BEGIN
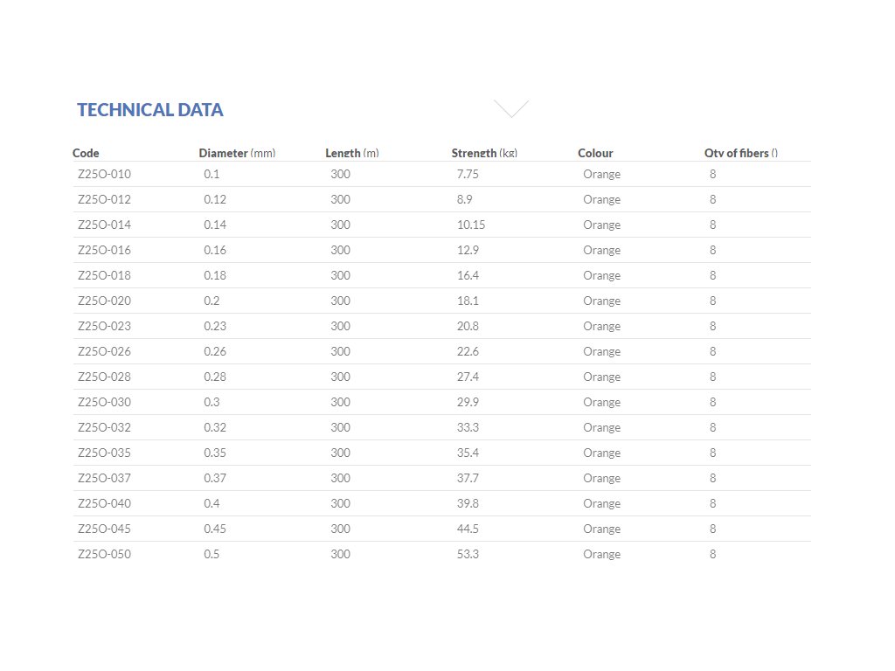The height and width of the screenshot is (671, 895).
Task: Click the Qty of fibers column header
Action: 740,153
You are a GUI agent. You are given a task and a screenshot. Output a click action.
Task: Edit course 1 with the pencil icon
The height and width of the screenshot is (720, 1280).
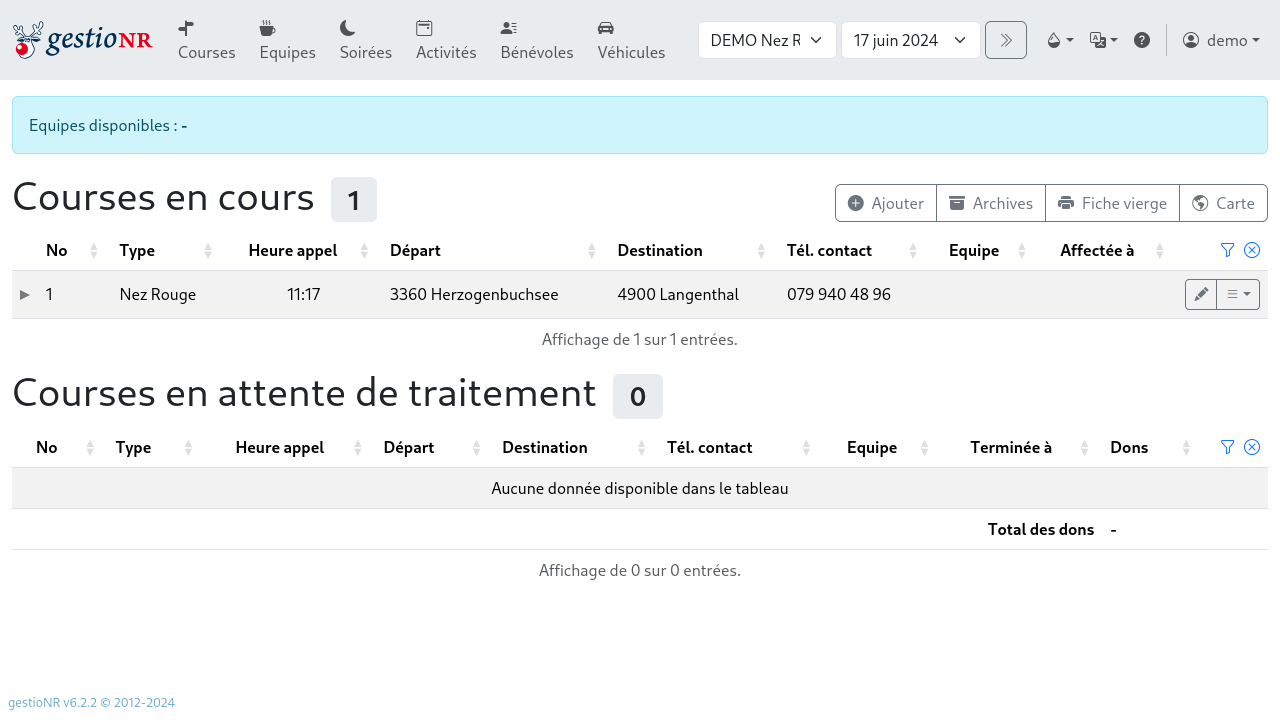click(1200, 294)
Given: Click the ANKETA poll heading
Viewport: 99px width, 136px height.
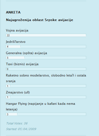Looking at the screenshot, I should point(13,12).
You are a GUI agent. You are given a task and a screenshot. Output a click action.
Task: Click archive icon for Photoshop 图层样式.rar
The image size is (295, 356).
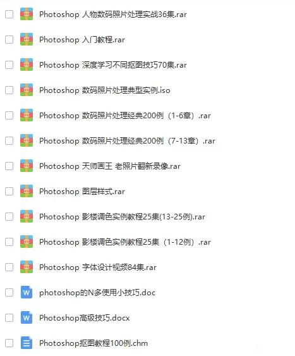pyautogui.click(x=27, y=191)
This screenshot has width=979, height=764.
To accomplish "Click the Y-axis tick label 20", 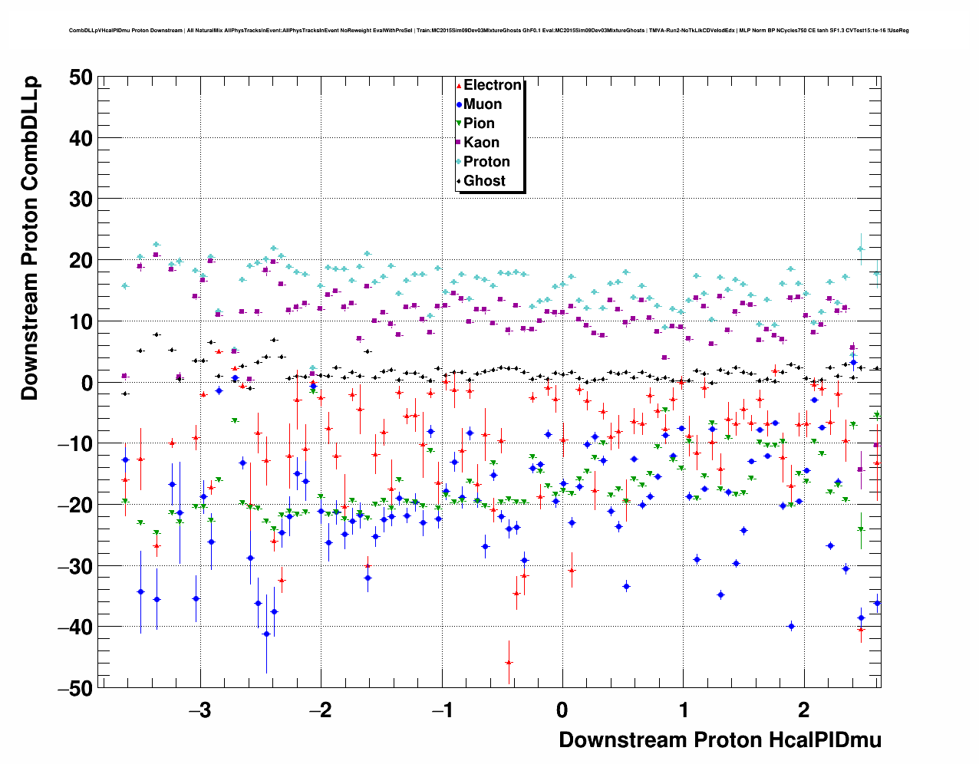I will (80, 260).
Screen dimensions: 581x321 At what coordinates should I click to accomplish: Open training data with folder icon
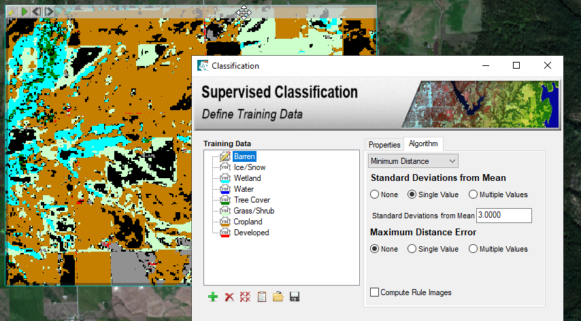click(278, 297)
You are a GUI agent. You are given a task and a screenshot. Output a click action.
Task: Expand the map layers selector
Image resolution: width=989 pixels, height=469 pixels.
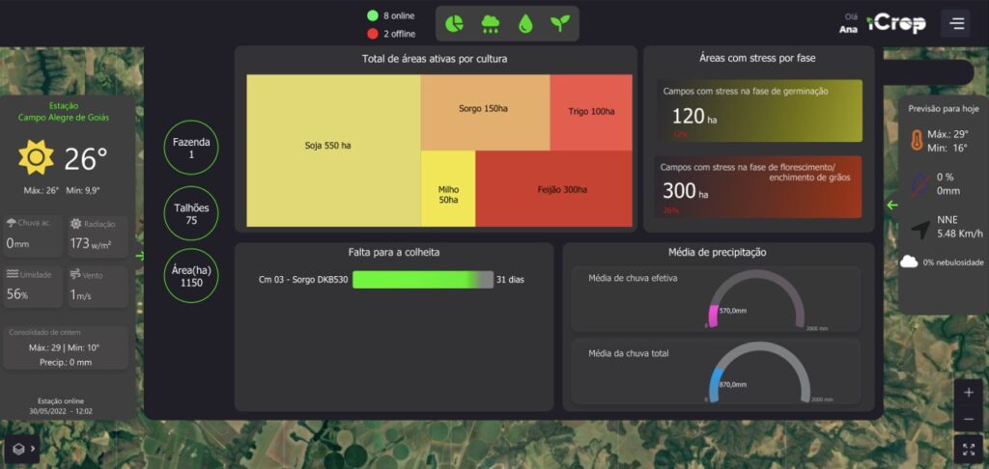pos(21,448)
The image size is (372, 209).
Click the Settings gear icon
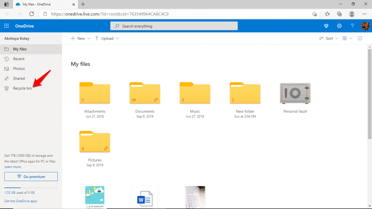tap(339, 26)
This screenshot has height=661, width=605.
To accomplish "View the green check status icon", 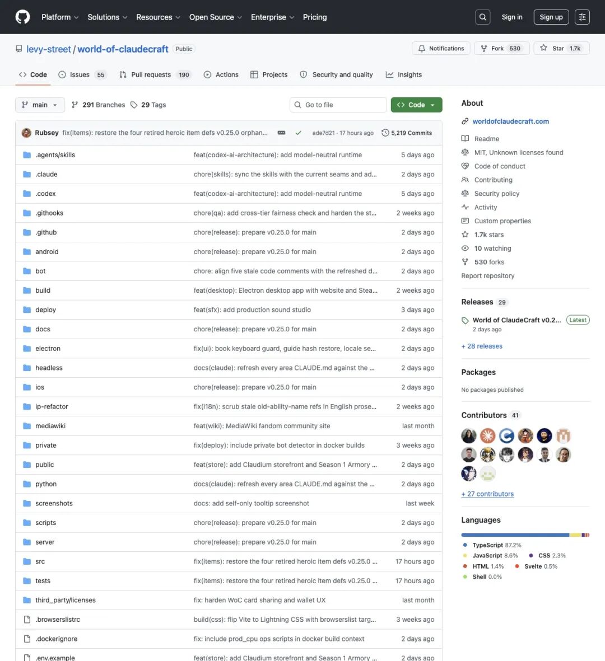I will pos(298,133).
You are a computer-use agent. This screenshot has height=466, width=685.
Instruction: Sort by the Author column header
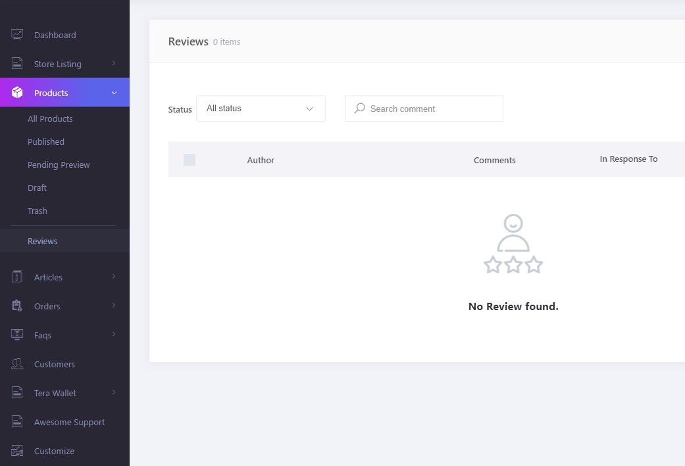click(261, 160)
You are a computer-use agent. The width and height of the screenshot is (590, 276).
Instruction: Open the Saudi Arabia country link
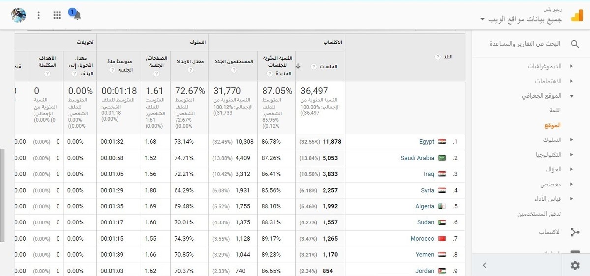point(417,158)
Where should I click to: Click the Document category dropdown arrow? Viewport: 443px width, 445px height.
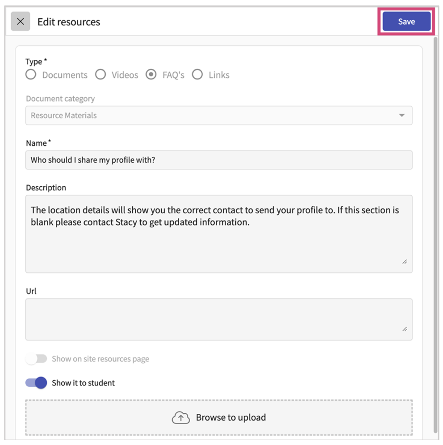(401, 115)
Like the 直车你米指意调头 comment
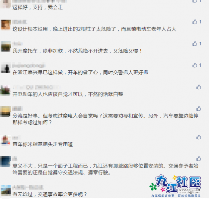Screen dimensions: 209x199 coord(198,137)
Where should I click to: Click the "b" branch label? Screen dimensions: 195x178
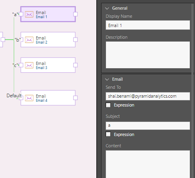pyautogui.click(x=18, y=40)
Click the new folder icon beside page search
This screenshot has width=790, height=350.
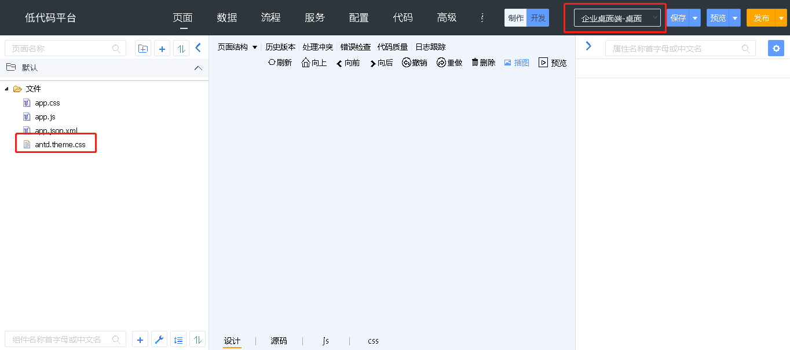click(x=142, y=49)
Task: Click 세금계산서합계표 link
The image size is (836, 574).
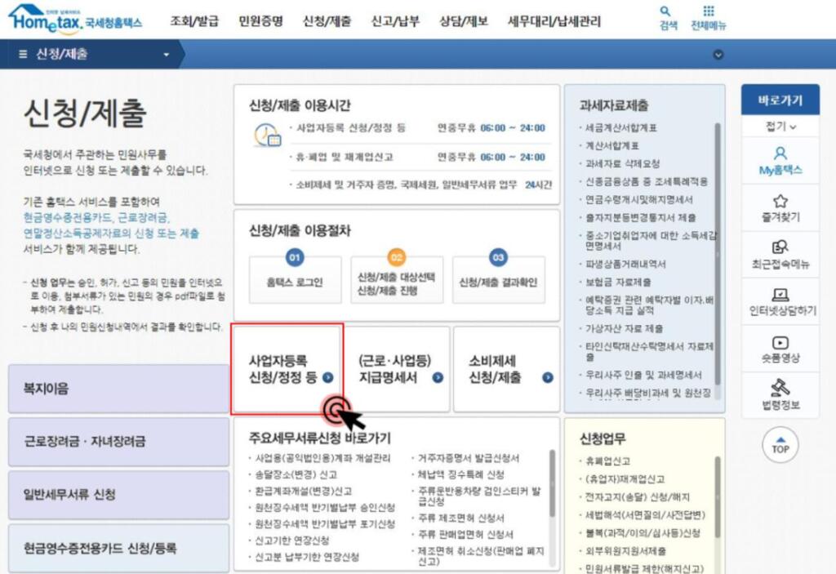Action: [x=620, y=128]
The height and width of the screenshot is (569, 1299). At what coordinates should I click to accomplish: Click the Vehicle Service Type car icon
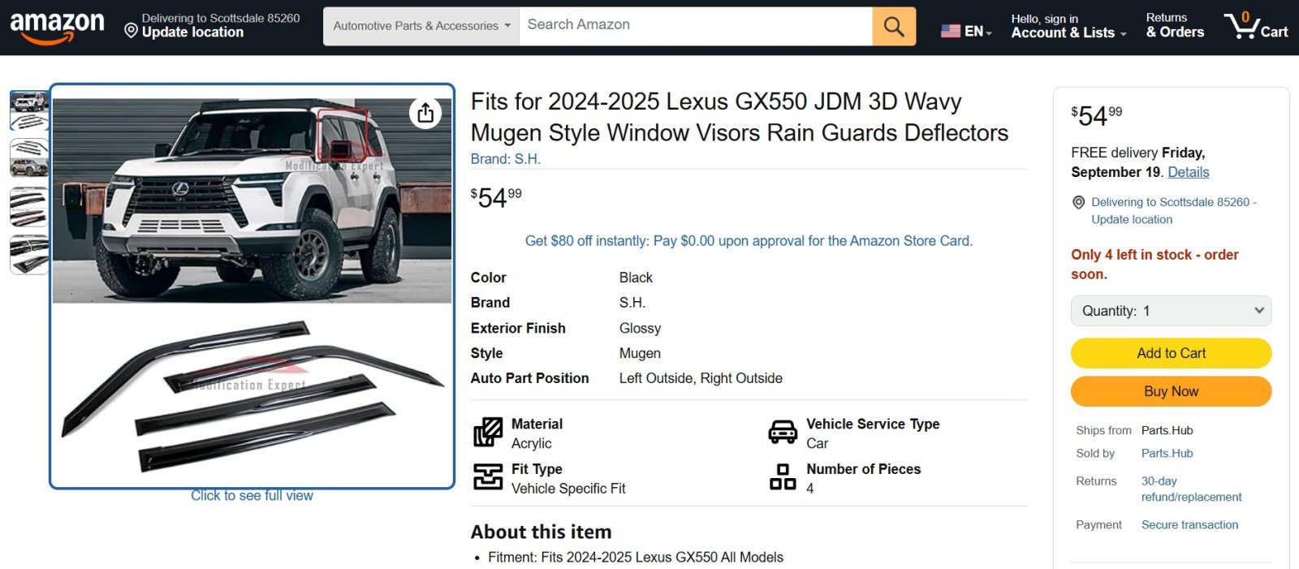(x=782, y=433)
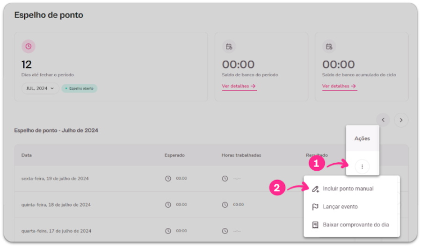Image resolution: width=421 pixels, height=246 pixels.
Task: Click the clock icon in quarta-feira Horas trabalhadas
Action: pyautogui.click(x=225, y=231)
END
Above are the records; restate exactly the lines from the one containing "Screen dimensions: 581x321" through the one containing "Task: Expand the map layers selector", keeping pictures out.

Reply to the task |
Screen dimensions: 581x321 At what coordinates should I click to accomplish: Open training data with folder icon
click(278, 297)
You are a GUI agent. You are given a task and a screenshot. Output a click action.
Task: Expand the map layers selector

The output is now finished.